The closed system design eliminates vapour/liquid interfaces and, therefore, prevents volatile losses from the system. Water produced in this way will meet most quality requirements for direct discharge. It can be used directly in the plant without the need for further bio-treatment.

Freeze concentration provides a stable operation base due to the relatively large volume of ice in the system. Changes in the feed are absorbed in the system with little effect on the water removal capacity and with no operator involvement.

The NFC process has been successfully tested on waste solutions containing various compounds such as: sodium hydroxide, sodium benzoate, sodium acetate, magnesium sulphate and other organic and inorganic salts. It will also treat solutions containing acetaldehyde, ethanol, methanol and more.

The process has the benefit of being able to recover water from solutions without any loss of the compounds themselves. In addition, the system requires little routine maintenance, is simple to operate and is insensitive to variations in feed composition. Capacity ranges from 500 to 50,000kg/hr are available on a commercial scale.

Proven technology
NFC is already accepted as proven technology within the food industry for concentrating fruit juices, etc. It is now beginning to be recognised as appropriate for wastewater treatment and has significant benefits over existing evaporation and oxidation processes.

There are already two commercial plants up and running: one in Singapore for Seraya Chemicals (a Shell/Mitsubishi/Sumitomo/Phillips Petroleum joint venture) which has operated since 1997; and one in the Netherlands for Basell (a BASF/Shell joint venture) which is now in the commissioning phase.

The SCSL plant uses the system for disposing of the liquid waste stream from their styrene monomer/propylene oxide (SMPO) production facility. The primary organic hazardous components (POHCs) are considered to be hazardous to the environment and are destructive to standard bio-treatment systems.

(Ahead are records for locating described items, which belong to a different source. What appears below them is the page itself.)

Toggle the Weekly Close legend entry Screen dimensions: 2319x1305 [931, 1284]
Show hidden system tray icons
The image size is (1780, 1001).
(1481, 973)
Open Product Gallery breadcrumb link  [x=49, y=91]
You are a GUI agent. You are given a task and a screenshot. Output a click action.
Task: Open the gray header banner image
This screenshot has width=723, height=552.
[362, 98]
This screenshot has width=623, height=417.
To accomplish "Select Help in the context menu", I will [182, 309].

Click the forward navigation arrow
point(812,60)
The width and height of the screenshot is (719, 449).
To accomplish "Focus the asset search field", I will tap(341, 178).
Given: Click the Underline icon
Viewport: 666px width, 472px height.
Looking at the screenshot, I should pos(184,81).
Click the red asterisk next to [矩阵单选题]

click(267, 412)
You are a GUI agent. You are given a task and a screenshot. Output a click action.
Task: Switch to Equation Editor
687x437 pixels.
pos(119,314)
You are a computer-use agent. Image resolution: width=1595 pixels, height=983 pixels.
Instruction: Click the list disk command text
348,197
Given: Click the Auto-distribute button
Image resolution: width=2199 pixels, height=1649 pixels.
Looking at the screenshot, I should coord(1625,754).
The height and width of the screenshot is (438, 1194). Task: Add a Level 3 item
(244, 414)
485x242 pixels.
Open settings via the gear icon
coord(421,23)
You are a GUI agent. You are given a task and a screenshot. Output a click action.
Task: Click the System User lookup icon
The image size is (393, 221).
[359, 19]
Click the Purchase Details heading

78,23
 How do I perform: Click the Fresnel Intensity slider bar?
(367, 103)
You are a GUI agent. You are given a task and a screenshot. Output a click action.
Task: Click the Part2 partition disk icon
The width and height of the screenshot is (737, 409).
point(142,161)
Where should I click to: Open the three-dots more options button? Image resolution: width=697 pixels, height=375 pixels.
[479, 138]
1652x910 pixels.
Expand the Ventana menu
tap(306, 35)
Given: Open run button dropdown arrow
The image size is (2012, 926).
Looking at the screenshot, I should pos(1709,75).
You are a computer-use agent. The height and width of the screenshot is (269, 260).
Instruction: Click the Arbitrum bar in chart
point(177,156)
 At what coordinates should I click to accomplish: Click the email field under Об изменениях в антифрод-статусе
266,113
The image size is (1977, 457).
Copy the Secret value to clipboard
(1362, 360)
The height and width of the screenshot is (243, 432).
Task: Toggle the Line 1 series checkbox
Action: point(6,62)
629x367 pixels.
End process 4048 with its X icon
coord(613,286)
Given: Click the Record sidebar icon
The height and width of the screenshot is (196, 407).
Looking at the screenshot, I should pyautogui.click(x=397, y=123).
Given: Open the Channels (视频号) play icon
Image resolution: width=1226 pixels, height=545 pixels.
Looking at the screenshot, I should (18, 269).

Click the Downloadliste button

Shell performed an extensive feasibility study during 1991-1994 of a variety of disposal options including various wet-air oxidation processes and evaporation and freeze concentration followed by incineration and biotreatment. the capital and operating costs of freeze concentration were similar to others in the study. However, when all the auxiliary components, specialised construction, extensive pilot plant and validation work, and known operational problems were included for each method, freeze concentration came out on top, meeting all the plant¹s water discharge, operating service factor, process stability and control, and economic requirements.